## Supplied material
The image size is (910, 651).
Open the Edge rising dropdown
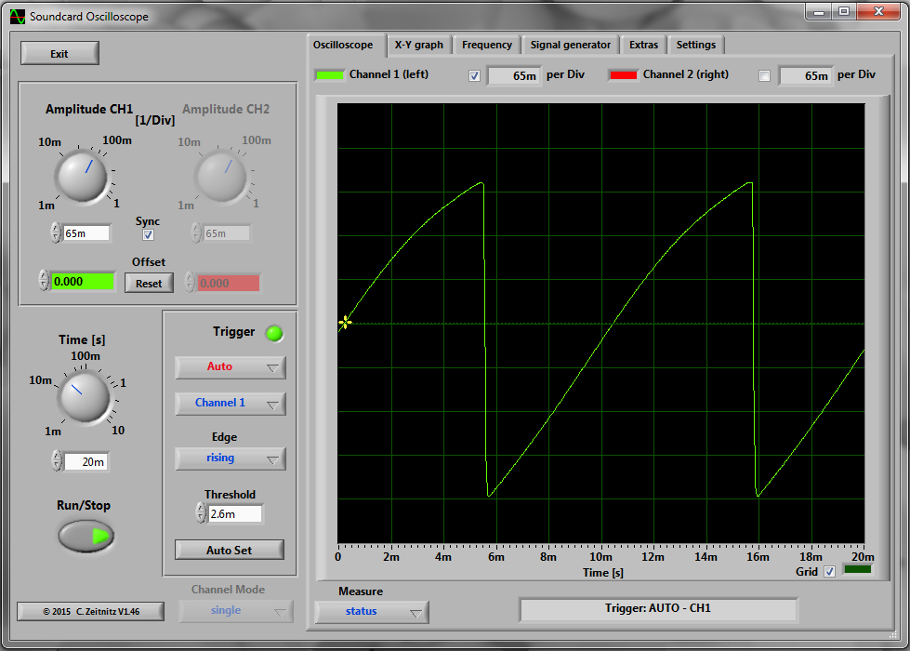(230, 458)
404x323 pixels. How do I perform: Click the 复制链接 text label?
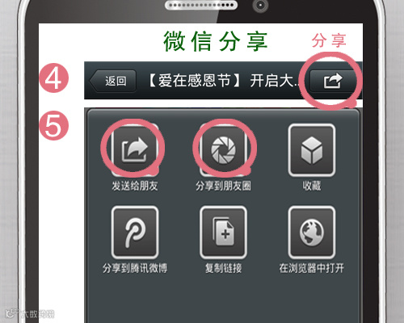(x=223, y=268)
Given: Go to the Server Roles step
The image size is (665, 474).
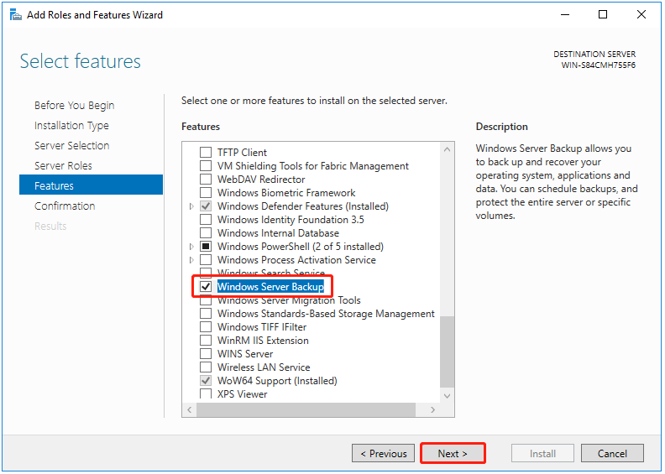Looking at the screenshot, I should [x=63, y=166].
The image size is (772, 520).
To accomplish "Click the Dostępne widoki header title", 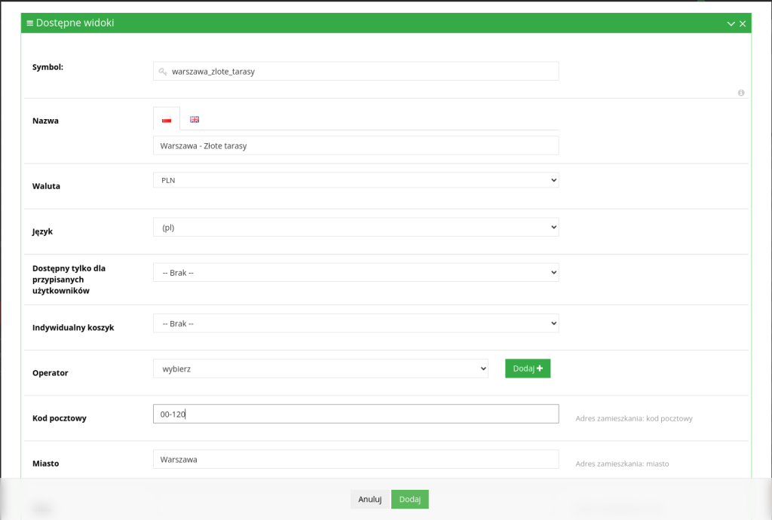I will 75,23.
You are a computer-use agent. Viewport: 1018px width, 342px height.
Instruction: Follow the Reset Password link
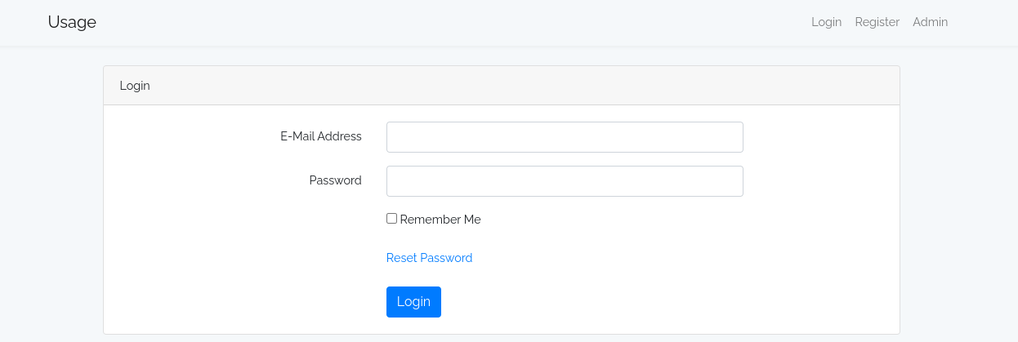tap(429, 258)
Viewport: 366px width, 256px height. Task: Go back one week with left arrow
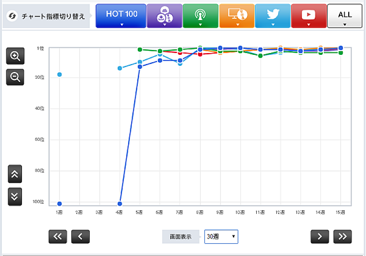pyautogui.click(x=81, y=236)
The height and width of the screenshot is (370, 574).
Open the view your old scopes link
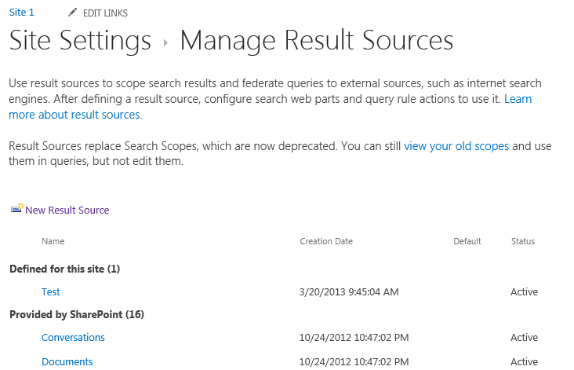456,146
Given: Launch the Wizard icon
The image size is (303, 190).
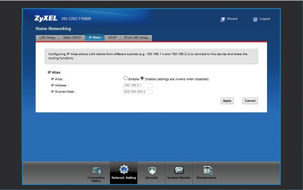Looking at the screenshot, I should click(223, 19).
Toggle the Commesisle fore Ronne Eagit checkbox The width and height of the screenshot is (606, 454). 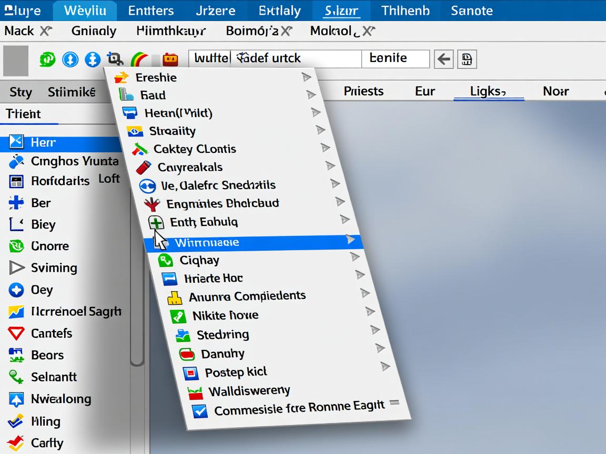click(200, 411)
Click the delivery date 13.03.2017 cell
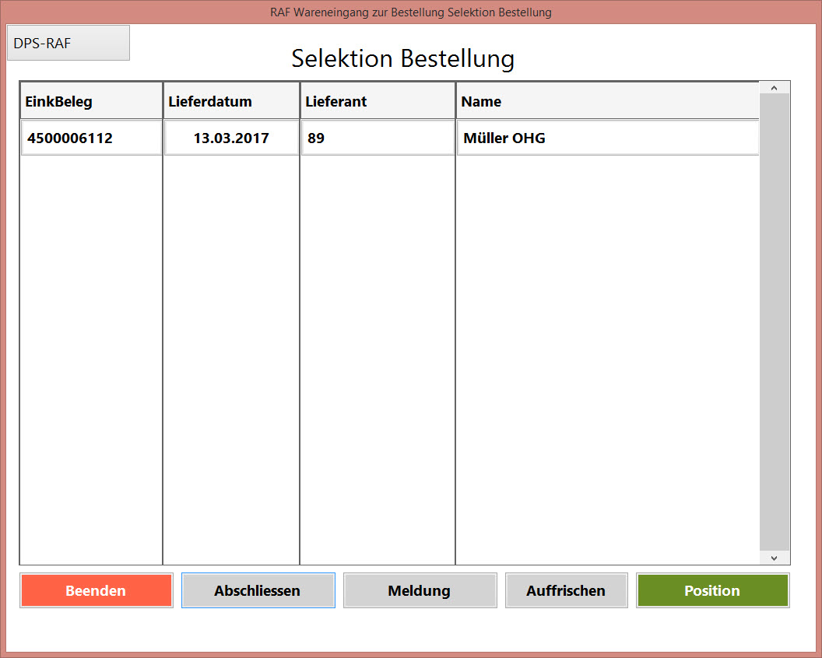The width and height of the screenshot is (822, 658). [231, 138]
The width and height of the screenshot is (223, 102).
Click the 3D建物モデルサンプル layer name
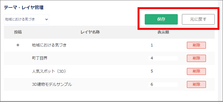(x=52, y=85)
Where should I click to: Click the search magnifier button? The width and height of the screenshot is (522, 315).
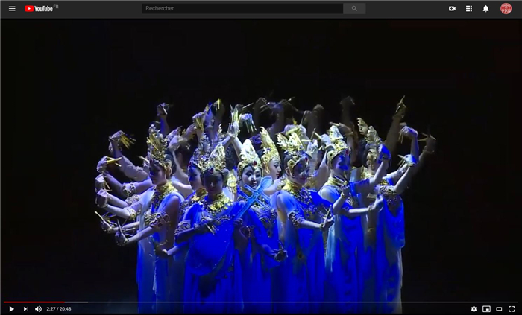(x=354, y=9)
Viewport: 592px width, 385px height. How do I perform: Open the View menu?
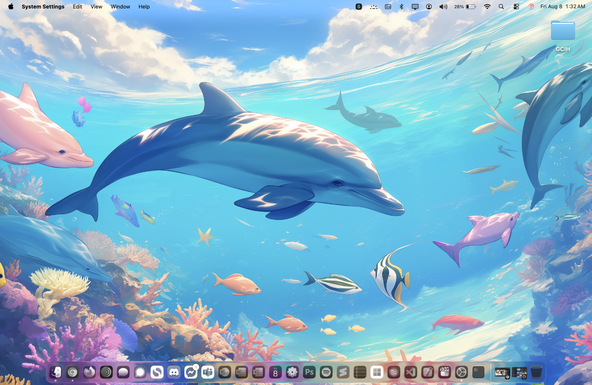click(x=96, y=7)
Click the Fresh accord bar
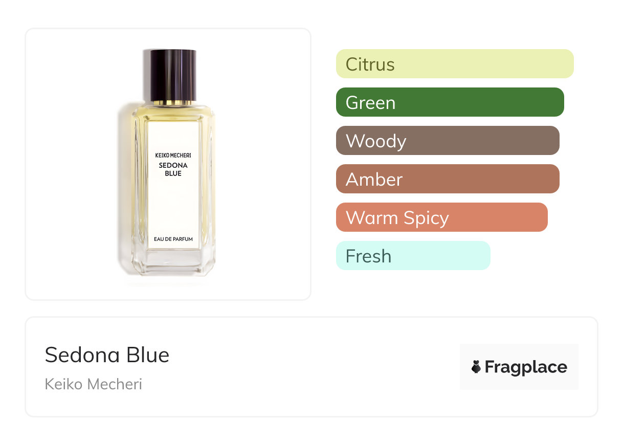The image size is (623, 442). click(413, 256)
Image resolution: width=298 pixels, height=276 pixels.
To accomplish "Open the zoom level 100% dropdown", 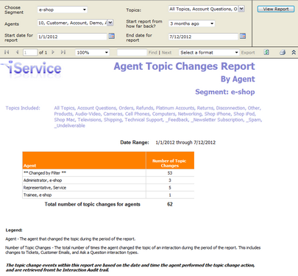I will [92, 52].
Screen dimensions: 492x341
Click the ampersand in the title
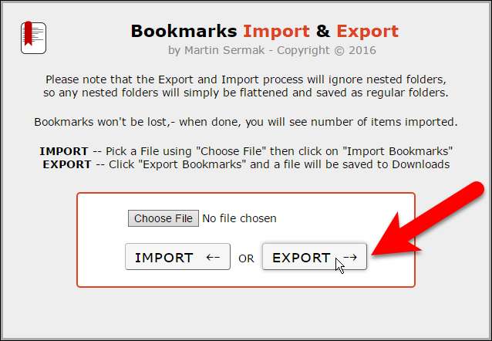point(323,31)
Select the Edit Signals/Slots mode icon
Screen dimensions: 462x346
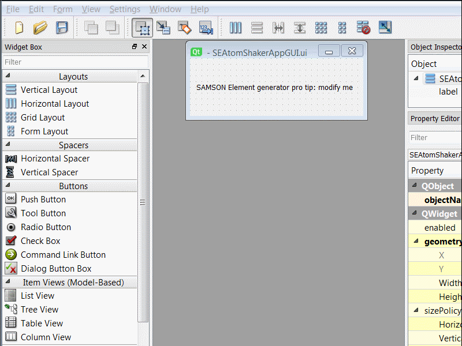164,27
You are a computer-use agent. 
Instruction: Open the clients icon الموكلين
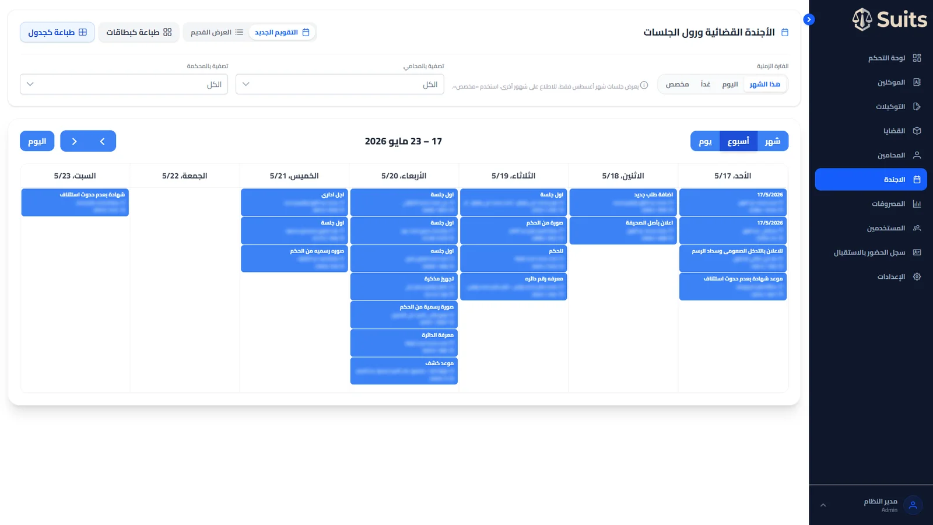point(917,82)
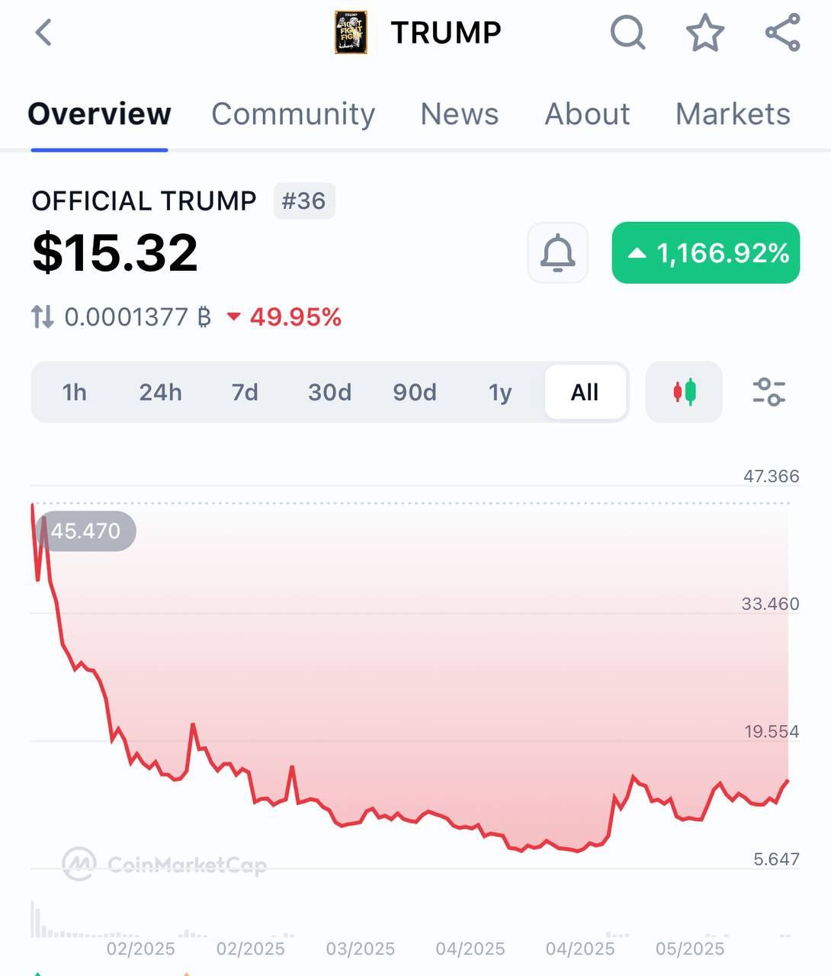Tap the #36 rank badge
Viewport: 831px width, 976px height.
click(303, 201)
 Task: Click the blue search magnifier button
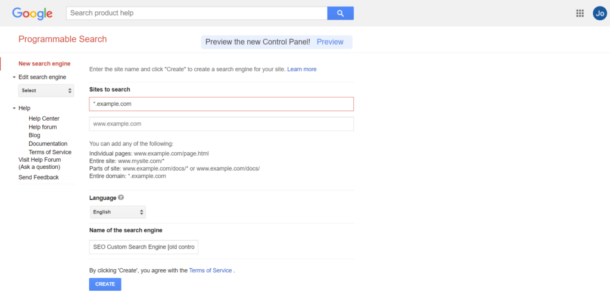click(340, 13)
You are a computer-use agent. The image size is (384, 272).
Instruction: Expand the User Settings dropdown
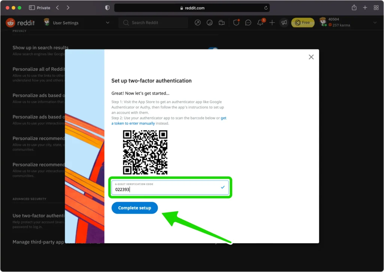[x=108, y=23]
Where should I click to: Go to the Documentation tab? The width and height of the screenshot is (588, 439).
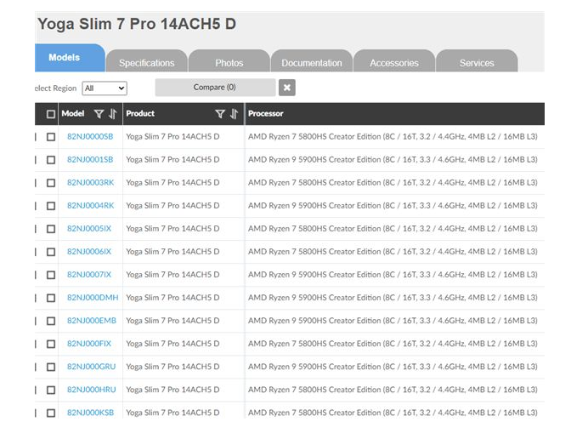311,63
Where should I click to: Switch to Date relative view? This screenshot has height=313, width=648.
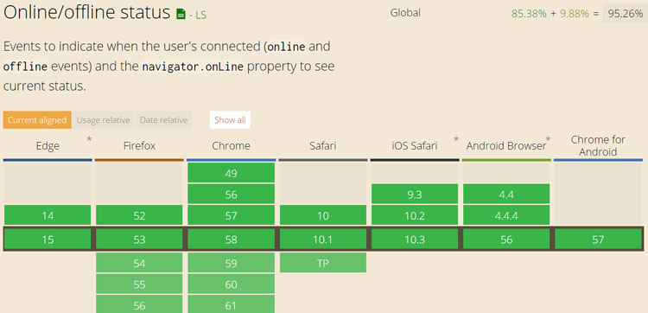coord(163,120)
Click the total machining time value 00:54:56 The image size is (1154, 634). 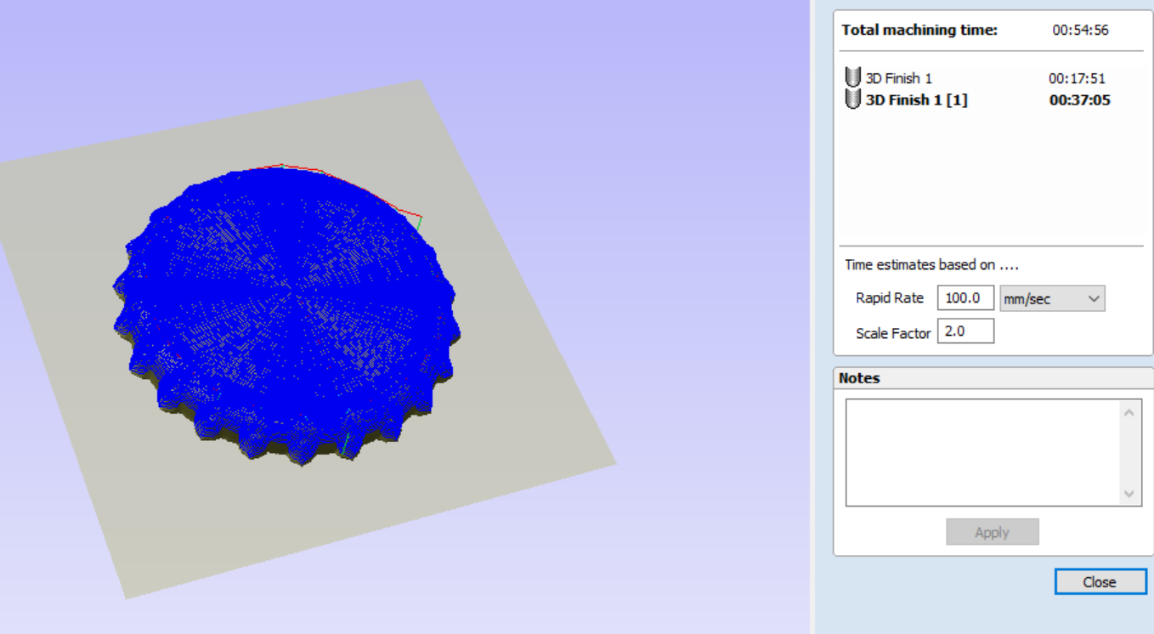coord(1080,30)

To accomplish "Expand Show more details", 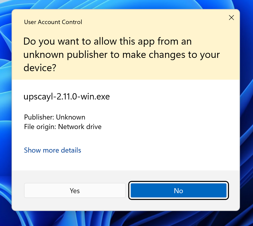I will coord(53,150).
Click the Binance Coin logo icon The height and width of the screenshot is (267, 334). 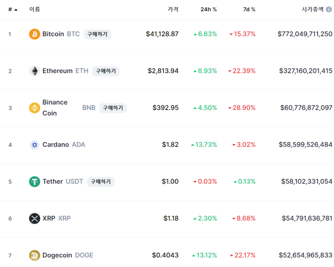point(34,108)
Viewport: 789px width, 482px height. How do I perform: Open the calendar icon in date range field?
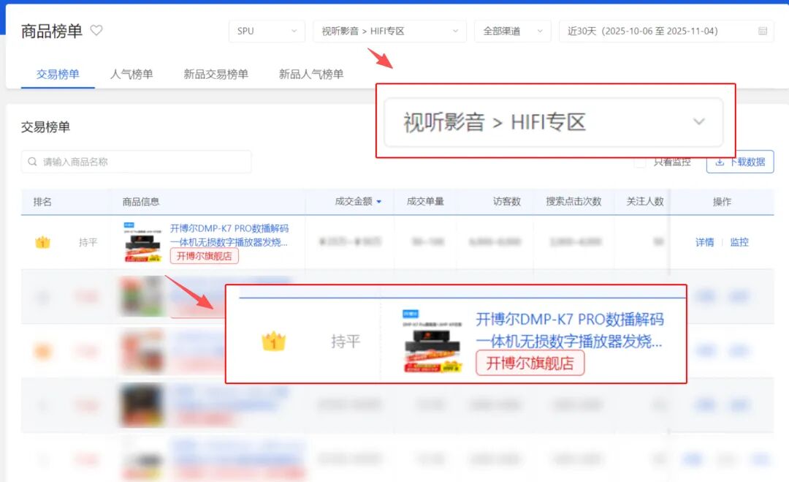[x=763, y=31]
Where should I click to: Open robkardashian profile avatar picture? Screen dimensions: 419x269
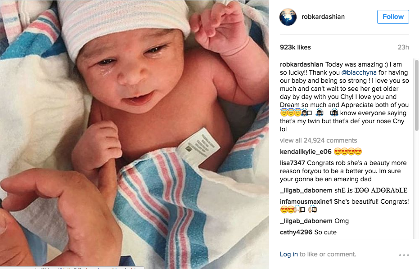(288, 17)
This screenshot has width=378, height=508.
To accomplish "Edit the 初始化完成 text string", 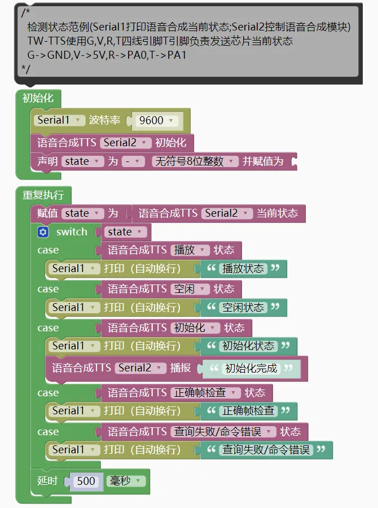I will tap(251, 369).
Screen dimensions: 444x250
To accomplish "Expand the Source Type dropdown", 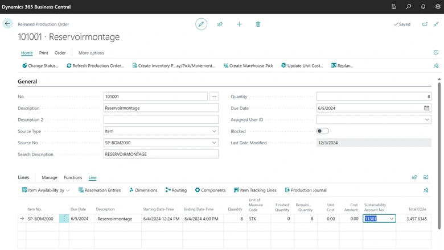I will tap(214, 131).
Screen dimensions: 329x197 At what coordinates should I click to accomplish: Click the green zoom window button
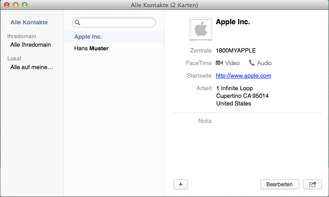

## Task objective
Rewrite the stretch of items from the line containing "Screen dimensions: 492x341" through the line containing "coord(163,120)", replacing "Instruction" with "Directive" and leaving everything else unchanged. Omit the pictures from your answer.

## Solved exercise
Screen dimensions: 492x341
Click the ampersand in the title
point(323,31)
Select the Edit Signals/Slots mode icon
Screen dimensions: 462x346
164,27
You are a computer-use agent. 
Directive: Open the clients icon الموكلين
point(917,82)
Tap the #36 rank badge
Viewport: 831px width, 976px height.
click(303, 201)
 Task: Click the blue search magnifier button
click(340, 13)
You are a computer-use agent. The image size is (384, 272).
Directive: Expand the User Settings dropdown
[x=108, y=23]
Where should I click to: Go to the Documentation tab? The width and height of the screenshot is (588, 439).
311,63
Where should I click to: Switch to Date relative view? This screenshot has height=313, width=648.
coord(163,120)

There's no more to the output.